Por eso, la lealtad del pipero dura lo que se tarda en partir una cáscara y desecharla.

El verdadero reto del madridista, como el del español o el madrileño, no es el de sobrevivir al enemigo natural, sino sobrevivir al pipero, porque el enemigo ataca y uno puede defenderse, pero el pipero (el enemigo en casa) gangrena y necrosa el miembro propio. Al suelo, que vienen los míos.

Ancelotti y Zaratustra

Construir un Fórmula 1 y ver una carrera son, quizá, las dos actividades más diferentes que se puedan llevar a cabo. No queda nada de una en la otra.

Cuando yo pienso que Ancelotti hace los cambios tarde, pienso simultáneamente que él tiene razón y yo no. Al ser el mejor entrenador de la historia.

Los legos podemos permitirnos lujos que él ni siquiera contempla: el romanticismo, el optimismo, la furia.

Cuando me siento a ver a mi equipo jugar contra el Lille en la primera fase, espero que mi equipo gane en Lille. Cuando Ancelotti va a Lille en la primera fase, Ancelotti quiere ganar en Múnich. Es una diferencia sutil, casi imperceptible, que lo explica todo.

El Lille, que quedó séptimo en la primera fase, está fuera. Cuatro de los primeros ocho equipos están fuera. Ancelotti quedó undécimo. Ancelotti está en cuartos.

Si pudiera prohibir a sus jugadores celebrar los goles para ahorrar «enerllía», no dudaría un momento.

Los analistas, que no son Ancelotti, siguen reclamando un número de goles, tener el balón en no sé qué zona, jugar cada partido como si fuera el último. Lo que le exigen, en realidad, es que pierda. Al ser este un país de mediocres.

Esta entrada aún no ha empezado.
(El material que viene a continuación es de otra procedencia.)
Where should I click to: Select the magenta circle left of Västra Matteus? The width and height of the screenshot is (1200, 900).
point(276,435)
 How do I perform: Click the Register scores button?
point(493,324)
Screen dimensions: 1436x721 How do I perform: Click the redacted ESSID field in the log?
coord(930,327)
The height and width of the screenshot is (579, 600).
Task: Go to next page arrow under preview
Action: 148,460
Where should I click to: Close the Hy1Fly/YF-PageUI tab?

Lo que Ancelotti entiende mejor que nosotros es que no se juega al fútbol de su cabeza, sino al fútbol que existe en la vida real: un fútbol en el que se exprime a los jugadores como a naranjas en sazón, un fútbol de postadolescentes malcriados pero hiperprofesionales, y para colmo lo entiende desde un club al que se ama y se odia a partes iguales, un club que es el terror del continente y la envidia del país.
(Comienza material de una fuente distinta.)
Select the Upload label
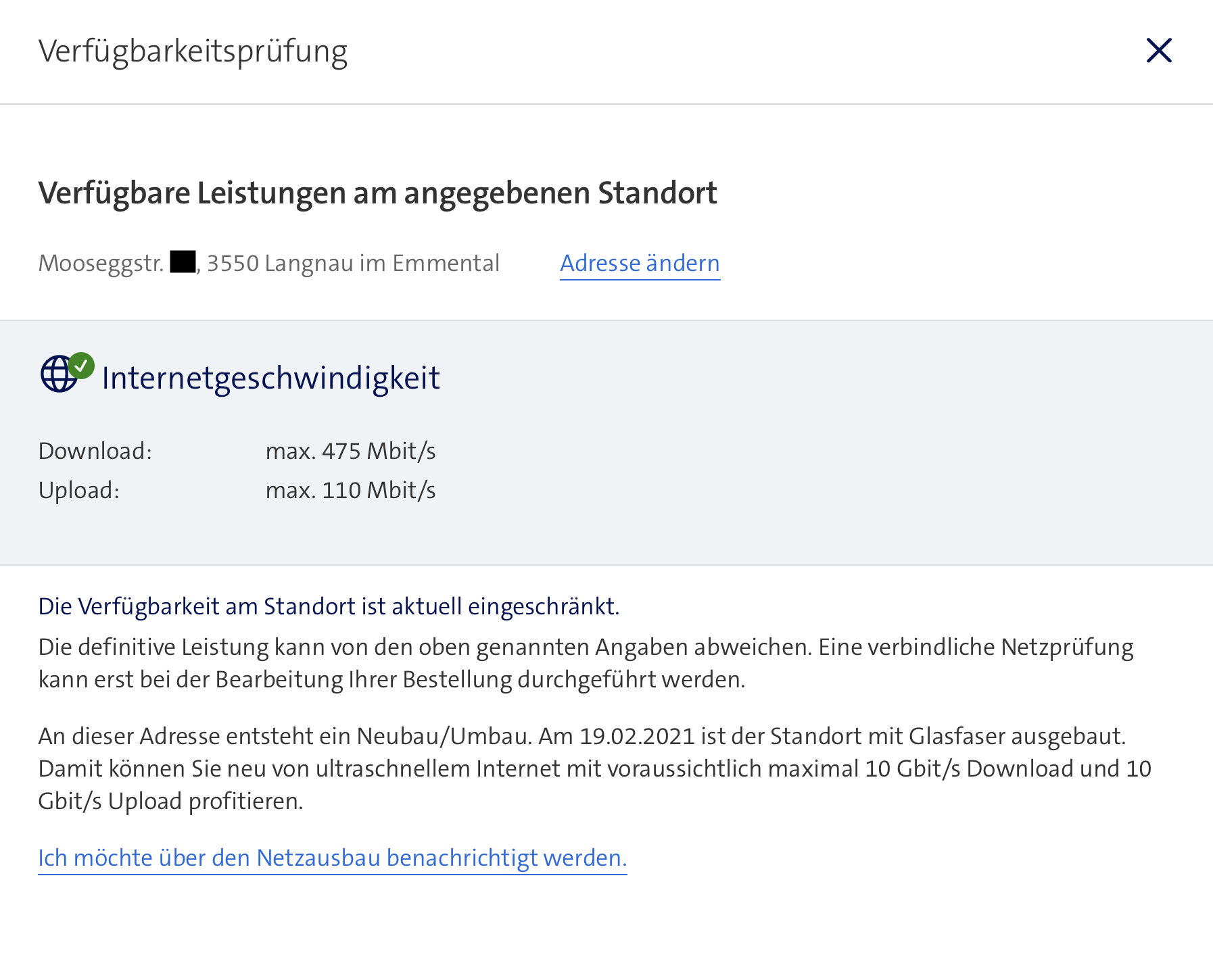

Con un gramo menos de sabiduría que Ancelotti ya no se podría ser Ancelotti. Los equipos de Guardiola juegan al guardiolismo. Los equipos de Ancelotti juegan al fútbol, a este fútbol. Desprenderse de los modelos mentales y asumir la realidad es prodigioso privilegio de los hombres sabios. Ancelotti acepta la vida tal y como es. En el vestuario de Ancelotti no hay espejos.

Ancelotti se deja atropellar por el fútbol porque sabe que es la única forma de subirse a su grupa, como con los gusanos de arena de Arrakis. Ancelotti es nuestro Mahdi.